## Work required
Every line from the one containing "Task: Expand the Gear Position dropdown" to the one containing "Given: Select the Manage" in the records below, both included, must be set down exactly, and no other line.
--- Extracted entries ---
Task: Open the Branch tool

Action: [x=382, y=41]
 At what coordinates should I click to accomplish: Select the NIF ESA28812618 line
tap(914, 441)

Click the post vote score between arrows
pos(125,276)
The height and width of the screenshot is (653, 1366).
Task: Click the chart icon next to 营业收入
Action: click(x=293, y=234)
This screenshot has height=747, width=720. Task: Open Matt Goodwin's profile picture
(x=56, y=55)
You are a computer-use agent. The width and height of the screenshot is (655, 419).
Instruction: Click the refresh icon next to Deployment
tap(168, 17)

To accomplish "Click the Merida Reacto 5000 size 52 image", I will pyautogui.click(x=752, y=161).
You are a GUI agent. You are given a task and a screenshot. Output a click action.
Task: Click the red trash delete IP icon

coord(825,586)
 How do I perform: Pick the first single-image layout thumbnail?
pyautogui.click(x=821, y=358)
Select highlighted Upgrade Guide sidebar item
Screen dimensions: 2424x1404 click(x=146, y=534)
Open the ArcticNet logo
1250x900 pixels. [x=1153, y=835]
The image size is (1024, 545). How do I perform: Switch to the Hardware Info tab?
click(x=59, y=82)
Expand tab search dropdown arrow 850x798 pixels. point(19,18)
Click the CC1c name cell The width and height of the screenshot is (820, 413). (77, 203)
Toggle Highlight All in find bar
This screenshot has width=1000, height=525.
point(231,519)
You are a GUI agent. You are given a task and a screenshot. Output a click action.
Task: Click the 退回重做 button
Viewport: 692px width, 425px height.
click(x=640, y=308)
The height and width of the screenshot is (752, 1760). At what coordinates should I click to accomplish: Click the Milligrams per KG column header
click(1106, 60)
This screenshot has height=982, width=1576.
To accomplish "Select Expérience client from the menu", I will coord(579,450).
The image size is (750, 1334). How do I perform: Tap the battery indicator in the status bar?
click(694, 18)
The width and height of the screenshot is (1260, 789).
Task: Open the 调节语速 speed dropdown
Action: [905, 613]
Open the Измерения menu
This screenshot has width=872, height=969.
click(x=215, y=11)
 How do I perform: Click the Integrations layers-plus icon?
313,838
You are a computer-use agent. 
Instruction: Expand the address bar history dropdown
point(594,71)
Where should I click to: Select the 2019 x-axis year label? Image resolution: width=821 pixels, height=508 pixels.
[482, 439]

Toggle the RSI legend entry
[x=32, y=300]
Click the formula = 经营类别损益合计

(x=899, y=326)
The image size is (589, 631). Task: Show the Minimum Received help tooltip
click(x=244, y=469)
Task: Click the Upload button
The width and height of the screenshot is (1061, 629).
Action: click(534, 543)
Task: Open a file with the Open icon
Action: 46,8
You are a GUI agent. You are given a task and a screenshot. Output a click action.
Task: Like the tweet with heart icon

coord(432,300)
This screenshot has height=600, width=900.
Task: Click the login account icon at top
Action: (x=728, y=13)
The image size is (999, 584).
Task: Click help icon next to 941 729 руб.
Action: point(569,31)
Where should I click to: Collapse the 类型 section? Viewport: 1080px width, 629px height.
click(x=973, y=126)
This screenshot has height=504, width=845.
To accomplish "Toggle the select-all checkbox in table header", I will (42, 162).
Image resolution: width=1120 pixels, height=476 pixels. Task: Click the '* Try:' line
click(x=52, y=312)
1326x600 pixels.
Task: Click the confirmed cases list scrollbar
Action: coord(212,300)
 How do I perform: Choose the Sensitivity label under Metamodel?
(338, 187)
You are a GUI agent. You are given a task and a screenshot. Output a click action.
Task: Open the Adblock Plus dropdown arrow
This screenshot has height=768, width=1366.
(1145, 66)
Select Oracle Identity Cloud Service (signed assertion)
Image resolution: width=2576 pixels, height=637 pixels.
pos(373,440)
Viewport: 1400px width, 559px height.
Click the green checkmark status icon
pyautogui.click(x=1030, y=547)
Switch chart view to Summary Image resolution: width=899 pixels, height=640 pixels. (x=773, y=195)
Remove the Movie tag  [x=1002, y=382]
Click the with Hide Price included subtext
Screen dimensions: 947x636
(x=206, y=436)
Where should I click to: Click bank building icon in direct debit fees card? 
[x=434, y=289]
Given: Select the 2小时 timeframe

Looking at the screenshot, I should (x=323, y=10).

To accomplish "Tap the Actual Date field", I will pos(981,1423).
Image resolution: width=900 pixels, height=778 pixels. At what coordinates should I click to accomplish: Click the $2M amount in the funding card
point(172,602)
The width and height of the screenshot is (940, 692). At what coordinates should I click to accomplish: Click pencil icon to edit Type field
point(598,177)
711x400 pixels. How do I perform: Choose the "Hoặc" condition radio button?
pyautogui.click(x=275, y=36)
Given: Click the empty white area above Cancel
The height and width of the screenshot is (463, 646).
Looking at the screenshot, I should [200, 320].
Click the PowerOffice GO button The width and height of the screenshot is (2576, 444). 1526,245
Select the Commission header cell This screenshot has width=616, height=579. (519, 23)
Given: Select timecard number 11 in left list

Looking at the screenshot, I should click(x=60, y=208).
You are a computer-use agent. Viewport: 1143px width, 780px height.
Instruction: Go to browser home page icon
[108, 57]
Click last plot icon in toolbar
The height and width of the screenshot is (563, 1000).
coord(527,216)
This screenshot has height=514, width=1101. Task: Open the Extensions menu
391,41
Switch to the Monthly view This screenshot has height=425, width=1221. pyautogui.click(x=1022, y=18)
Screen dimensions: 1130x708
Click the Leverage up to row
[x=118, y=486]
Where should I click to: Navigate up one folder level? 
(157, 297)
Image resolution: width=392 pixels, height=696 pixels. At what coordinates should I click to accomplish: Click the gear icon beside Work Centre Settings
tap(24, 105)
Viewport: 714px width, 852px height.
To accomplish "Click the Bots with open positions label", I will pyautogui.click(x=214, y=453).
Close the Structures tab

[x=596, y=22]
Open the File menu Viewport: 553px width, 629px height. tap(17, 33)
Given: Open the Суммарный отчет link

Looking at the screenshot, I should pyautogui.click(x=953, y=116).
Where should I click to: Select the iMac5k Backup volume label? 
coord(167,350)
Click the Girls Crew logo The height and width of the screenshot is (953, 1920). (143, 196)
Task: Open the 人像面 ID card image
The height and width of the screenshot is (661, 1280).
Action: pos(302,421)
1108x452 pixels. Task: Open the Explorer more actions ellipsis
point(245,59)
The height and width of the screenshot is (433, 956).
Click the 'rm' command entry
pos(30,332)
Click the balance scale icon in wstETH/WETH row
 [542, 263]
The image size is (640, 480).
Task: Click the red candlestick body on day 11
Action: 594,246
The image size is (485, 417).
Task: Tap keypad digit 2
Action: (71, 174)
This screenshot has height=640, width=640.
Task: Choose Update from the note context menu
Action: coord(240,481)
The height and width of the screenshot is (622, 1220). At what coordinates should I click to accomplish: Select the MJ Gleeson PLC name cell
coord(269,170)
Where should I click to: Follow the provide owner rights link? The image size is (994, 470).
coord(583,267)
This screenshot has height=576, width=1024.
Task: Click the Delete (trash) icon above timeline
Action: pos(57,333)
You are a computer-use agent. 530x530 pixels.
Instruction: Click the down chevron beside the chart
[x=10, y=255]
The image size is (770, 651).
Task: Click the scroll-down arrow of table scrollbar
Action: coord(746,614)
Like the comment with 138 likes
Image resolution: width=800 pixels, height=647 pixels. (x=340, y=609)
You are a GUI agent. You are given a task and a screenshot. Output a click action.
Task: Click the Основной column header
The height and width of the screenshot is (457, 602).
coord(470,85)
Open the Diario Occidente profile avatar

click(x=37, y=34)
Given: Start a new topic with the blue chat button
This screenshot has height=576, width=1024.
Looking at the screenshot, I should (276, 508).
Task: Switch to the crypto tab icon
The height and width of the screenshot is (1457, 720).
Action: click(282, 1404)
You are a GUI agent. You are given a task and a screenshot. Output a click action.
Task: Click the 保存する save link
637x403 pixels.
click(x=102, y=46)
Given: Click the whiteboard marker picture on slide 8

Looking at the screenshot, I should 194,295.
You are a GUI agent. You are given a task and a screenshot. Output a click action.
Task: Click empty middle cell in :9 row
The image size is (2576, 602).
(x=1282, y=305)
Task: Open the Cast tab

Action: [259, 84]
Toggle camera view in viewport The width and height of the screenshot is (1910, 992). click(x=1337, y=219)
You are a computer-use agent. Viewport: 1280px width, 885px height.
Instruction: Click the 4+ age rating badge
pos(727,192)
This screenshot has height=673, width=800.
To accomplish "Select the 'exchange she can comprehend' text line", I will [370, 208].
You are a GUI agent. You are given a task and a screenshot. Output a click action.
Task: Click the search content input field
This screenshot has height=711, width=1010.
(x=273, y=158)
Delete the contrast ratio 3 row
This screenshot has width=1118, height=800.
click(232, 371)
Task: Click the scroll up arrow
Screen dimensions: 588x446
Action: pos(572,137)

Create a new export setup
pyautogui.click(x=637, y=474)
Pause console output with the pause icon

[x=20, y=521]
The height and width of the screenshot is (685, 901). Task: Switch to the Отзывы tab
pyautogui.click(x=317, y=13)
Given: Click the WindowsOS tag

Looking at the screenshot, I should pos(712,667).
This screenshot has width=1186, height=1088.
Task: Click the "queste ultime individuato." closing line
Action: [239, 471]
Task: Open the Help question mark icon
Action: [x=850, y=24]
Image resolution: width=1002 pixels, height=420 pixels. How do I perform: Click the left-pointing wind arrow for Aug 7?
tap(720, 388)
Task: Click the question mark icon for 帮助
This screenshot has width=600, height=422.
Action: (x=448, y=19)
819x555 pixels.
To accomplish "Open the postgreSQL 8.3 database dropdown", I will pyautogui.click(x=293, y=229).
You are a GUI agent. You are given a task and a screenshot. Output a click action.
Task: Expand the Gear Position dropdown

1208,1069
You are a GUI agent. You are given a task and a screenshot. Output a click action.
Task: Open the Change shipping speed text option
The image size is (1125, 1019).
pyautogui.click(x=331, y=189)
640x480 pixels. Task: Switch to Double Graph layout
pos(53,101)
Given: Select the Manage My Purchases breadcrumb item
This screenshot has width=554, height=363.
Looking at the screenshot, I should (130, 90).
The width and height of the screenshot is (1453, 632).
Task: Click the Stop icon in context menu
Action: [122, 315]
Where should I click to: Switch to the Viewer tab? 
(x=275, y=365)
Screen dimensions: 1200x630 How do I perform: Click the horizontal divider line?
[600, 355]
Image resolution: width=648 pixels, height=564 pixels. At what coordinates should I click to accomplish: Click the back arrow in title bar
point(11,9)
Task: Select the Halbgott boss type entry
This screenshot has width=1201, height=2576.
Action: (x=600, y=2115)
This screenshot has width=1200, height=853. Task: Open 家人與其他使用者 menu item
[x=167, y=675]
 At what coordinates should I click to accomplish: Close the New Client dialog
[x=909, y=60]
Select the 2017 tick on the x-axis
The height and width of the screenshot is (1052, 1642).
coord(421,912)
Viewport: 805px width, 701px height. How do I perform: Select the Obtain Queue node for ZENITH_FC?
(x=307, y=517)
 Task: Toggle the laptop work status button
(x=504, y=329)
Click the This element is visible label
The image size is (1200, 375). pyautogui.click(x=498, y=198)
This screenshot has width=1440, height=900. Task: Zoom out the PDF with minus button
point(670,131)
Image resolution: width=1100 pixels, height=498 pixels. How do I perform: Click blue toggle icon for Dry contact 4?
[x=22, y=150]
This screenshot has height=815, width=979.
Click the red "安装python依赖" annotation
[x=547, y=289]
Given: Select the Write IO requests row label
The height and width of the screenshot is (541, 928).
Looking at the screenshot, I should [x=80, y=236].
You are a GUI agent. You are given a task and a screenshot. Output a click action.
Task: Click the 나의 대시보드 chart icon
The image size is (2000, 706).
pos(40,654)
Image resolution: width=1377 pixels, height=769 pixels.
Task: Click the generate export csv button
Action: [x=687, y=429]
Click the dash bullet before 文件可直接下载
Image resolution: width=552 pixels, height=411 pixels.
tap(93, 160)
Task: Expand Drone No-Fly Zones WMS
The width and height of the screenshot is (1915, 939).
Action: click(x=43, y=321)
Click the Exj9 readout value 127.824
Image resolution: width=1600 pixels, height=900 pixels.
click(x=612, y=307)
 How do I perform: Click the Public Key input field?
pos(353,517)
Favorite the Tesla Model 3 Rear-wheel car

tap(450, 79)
---
## Answer to the problem
Task: Expand the Gear Position dropdown

1208,1069
You are a GUI agent. You are given a task and a screenshot. Output a click action.
Task: Open the Change shipping speed text option
The image size is (1125, 1019).
pyautogui.click(x=331, y=189)
640x480 pixels. Task: Switch to Double Graph layout
pos(53,101)
Given: Select the Manage My Purchases breadcrumb item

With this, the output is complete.